Exciton condensation in biased bilayer graphene

TL;DR

This paper predicts a quantum phase transition in biased bilayer graphene from a band insulator to an exciton superfluid condensate, with specific critical bias, temperature, and observable polarization signatures.

Contribution

It introduces the concept of exciton condensation driven by electric bias in bilayer graphene and predicts critical parameters and experimental signatures.

Findings

Critical bias for exciton condensation is approximately 60 meV.

Maximum critical temperature is around 115 K at 25 meV bias.

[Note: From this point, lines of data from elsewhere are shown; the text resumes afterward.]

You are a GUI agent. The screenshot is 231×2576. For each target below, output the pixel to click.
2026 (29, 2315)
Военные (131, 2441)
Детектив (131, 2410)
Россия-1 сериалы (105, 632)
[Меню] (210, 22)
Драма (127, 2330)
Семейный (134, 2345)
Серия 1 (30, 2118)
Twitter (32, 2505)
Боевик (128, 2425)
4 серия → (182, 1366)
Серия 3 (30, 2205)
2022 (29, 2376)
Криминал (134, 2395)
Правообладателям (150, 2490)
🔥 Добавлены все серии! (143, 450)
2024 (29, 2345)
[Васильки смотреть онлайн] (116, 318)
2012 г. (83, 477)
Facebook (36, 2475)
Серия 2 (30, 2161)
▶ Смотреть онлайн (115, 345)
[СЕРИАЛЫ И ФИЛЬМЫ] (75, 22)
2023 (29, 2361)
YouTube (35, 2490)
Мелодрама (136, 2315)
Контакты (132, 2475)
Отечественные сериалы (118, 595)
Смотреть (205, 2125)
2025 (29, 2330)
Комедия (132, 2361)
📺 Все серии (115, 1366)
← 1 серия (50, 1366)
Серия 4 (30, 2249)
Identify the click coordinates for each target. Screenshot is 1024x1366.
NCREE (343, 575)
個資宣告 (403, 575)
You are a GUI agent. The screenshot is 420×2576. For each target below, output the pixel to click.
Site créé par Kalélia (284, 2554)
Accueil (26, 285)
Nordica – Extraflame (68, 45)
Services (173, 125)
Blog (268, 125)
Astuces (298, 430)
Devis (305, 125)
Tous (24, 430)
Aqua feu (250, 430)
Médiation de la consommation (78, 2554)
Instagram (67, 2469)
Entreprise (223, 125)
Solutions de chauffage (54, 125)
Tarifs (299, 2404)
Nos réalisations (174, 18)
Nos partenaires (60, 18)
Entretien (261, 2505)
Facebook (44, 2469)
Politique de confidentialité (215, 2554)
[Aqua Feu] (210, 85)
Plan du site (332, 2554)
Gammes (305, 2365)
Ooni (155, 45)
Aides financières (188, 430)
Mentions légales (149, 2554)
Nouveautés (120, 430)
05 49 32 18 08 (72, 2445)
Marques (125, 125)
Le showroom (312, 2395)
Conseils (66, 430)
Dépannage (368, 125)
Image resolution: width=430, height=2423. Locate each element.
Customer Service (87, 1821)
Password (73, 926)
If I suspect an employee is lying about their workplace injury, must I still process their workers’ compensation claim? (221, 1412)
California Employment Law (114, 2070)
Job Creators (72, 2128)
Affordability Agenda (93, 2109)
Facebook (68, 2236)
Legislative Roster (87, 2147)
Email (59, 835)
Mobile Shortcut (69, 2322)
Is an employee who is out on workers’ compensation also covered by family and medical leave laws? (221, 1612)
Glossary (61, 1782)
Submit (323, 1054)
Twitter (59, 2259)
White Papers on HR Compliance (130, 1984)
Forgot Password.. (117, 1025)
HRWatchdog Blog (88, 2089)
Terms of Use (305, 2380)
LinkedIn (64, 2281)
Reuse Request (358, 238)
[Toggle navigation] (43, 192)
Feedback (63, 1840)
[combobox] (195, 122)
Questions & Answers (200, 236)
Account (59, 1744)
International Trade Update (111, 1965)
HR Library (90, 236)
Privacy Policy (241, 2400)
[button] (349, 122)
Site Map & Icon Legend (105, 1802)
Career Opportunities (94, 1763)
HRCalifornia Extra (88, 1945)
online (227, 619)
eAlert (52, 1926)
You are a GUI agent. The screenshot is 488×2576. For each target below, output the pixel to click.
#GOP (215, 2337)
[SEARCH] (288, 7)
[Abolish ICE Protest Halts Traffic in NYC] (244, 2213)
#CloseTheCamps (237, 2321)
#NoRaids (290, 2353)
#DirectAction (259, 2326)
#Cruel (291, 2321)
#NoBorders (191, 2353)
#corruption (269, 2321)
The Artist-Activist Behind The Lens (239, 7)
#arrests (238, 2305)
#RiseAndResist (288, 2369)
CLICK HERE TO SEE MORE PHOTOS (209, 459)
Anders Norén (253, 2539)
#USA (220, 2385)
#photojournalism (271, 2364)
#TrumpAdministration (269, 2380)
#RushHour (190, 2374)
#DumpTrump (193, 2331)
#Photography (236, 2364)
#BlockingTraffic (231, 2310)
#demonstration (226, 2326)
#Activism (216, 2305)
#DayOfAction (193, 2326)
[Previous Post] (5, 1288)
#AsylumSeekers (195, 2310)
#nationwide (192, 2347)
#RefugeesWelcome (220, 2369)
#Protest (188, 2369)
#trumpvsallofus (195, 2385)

A cusp in electric polarization signals the phase transition.

Abstract

We consider suspened bilayer graphene under applied perpendicular electric bias field that is known to generate a single particle gap $2\Delta$ and a related electric polarization ${\cal P}$. We argue that the bias also drives a quantum phase transition from band insulator to superfluid exciton condensate. The transition occurs when the exciton binding energy exceeds the band gap $2\Delta$. We predict the critical bias (converted to band gap), $\Delta_c\approx 60$ meV, below which the excitons condense. The critical temperature, $T_c(\Delta)$, is maximum at $\Delta \approx 25$ meV, $T_c^\text{max}\approx 115$ K, decreasing significantly at smaller $\Delta$ due to thermal screening. Entering the condensate phase, the superfluid transition is accompanied by a cusp in the electric polarization ${\cal P}(\Delta)$ at $\Delta\to\Delta_c$, which provides a striking testable signature. Additionally, we find that the condensate prefers to form a pair density wave.